Campus newspapers are hardly immune to the general downward trend in print circulation and advertising. They may even be more exposed to such upheavals, reflecting the technology predilections of their youthful target audience.
However, some beleaguered college pubs are getting a boost, and possibly a new lease on life, courtesy of mobile visual messaging platform Snapchat.
Snapchat has been reaching out to a number of big college newspapers to invite them to start producing stories for “Discover,” which highlights specially created content from publisher partners, according to Business Insider, which first reported the news.
Snapchat has already been working with a who’s who of big publishers and media companies, targeting the general market.

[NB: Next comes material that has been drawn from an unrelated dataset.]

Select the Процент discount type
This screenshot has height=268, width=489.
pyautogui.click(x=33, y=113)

But this marks Discover’s first foray into the campus publishing universe.
Beginning earlier this year, Snapchat began testing “hyper-local” Discover stories from college newspapers, such as UCLA’s Daily Bruin, The Stanford Daily, Dartmouth’s eponymous The Dartmouth, and the University of Washington, which is served by three different newspapers at its main campuses.
The stories are only visible to users on each specific campus. (College newspaper stories for Discover should not be confused with Our Stories, a Snapchat format for users to create group narratives that are only visible to students from the same school.)

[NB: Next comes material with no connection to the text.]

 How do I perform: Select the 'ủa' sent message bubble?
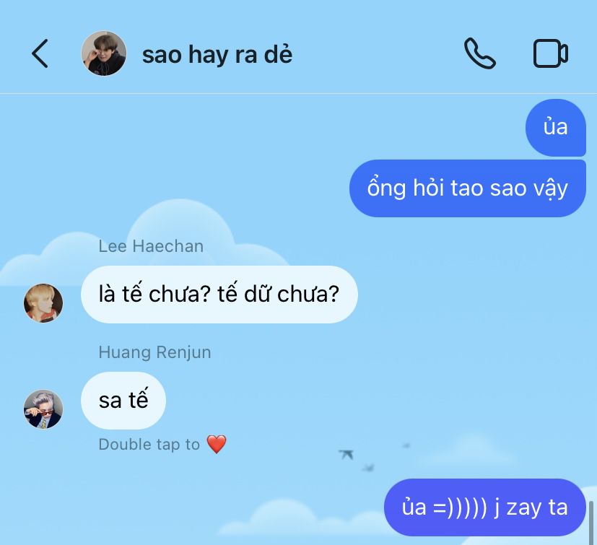(556, 128)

The program is returning this fall with Snapchat inviting college papers to create entire editions for Discover, suggesting early results of the test were promising. The company will share ad revenue with the newspapers or the schools, if the newspapers aren’t independent publications.

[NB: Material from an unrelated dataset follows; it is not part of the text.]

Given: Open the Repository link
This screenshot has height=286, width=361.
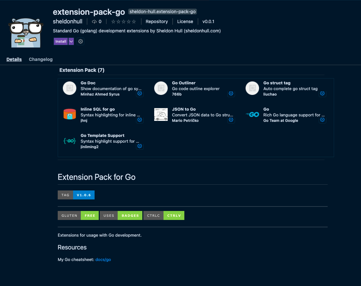Looking at the screenshot, I should [x=157, y=21].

College newspapers need all the help they can get, as dozens of publications have closed or scaled back sharply in recent years.
Earlier this year, Old Dominion University canceled the print edition of its weekly newspaper, the Mace & Crown, in favor of a digital-only publication, although it will produce a seasonal magazine. The University of Nebraska-Lincoln also axed the print version of its student newspaper, The Daily Nebraskan, although it also plans to produce a monthly magazine.
Daily Nebraskan general manager Dan Shattil explained: “With readership numbers declining, it makes our advertisements less effective and has led to advertising revenue dropping.” The Central Florida Future, serving the University of Central Florida, shut down in 2016.
This summer, George Washington University’s GW Hatchet was forced to consider selling its offices after a financial crunch caused by “a collapsing classifieds market, as well as a near-complete retreat of national advertisers from college media.”